* Excerpt to read:
This blogpost shows how to implement some function type traits. These should work with everything callable (exception: polymorphic functors :P). You could iterate over the arguments, and use their type to do some sfinae or as a additional template argument.

Function traits as copied from blogpost:

#include <tuple>

// as seen on http://functionalcpp.wordpress.com/2013/08/05/function-traits/
template<class F>
struct function_traits;

// function pointer
template<class R, class... Args>
struct function_traits<R(*)(Args...)> : public function_traits<R(Args...)>
{};

template<class R, class... Args>
struct function_traits<R(Args...)>
{
    using return_type = R;

    static constexpr std::size_t arity = sizeof...(Args);

    template <std::size_t N>
    struct argument
    {
        static_assert(N < arity, "error: invalid parameter index.");
        using type = typename std::tuple_element<N,std::tuple<Args...>>::type;
    };
};

// member function pointer
template<class C, class R, class... Args>
struct function_traits<R(C::*)(Args...)> : public function_traits<R(C&,Args...)>
{};

// const member function pointer
template<class C, class R, class... Args>
struct function_traits<R(C::*)(Args...) const> : public function_traits<R(C&,Args...)>
{};

// member object pointer
template<class C, class R>
struct function_traits<R(C::*)> : public function_traits<R(C&)>
{};

// functor
template<class F>
struct function_traits
{
    private:
        using call_type = function_traits<decltype(&F::operator())>;
    public:
        using return_type = typename call_type::return_type;

        static constexpr std::size_t arity = call_type::arity - 1;

        template <std::size_t N>
        struct argument
        {
            static_assert(N < arity, "error: invalid parameter index.");
            using type = typename call_type::template argument<N+1>::type;
        };
};

template<class F>
struct function_traits<F&> : public function_traits<F>
{};

template<class F>
struct function_traits<F&&> : public function_traits<F>
{};

Testcode:

#include <iostream>

class A
{
};

template <class T>
struct Functor
{
  void operator()(const T& t)

* Set of tasks:
**a)** In the function traits excerpt, which kind of callable is named as the exception the traits won't work with?
**b)** Write out the stretch of the function traits excerpt from "This blogpost shows" through "additional template argument.".

* Supplied entries:

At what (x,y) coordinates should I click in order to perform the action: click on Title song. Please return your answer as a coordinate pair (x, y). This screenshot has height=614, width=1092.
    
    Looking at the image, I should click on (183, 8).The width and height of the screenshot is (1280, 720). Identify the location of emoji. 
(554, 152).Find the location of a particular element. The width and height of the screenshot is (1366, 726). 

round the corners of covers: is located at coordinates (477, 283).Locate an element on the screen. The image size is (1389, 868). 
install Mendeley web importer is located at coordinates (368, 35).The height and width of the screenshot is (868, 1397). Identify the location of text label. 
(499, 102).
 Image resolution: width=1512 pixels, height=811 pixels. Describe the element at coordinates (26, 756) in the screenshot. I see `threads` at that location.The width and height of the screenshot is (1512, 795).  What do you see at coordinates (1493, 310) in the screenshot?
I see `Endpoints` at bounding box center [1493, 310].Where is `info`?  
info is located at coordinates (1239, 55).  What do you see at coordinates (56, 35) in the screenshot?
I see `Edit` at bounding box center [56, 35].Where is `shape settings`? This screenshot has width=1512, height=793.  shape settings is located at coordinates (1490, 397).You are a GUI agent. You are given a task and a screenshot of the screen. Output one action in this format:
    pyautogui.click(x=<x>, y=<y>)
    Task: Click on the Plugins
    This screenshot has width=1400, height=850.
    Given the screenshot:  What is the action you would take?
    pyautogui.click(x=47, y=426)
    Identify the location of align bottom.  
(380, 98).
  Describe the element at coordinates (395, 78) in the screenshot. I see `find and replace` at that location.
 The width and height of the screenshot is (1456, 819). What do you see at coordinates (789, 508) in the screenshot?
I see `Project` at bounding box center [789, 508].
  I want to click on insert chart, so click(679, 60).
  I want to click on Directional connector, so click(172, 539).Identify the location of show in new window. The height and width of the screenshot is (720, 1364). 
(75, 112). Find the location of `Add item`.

* Per-task answers:
**a)** Polymorphic functors.

**b)**
This blogpost shows how to implement some function type traits. These should work with everything callable (exception: polymorphic functors :P). You could iterate over the arguments, and use their type to do some sfinae or as a additional template argument.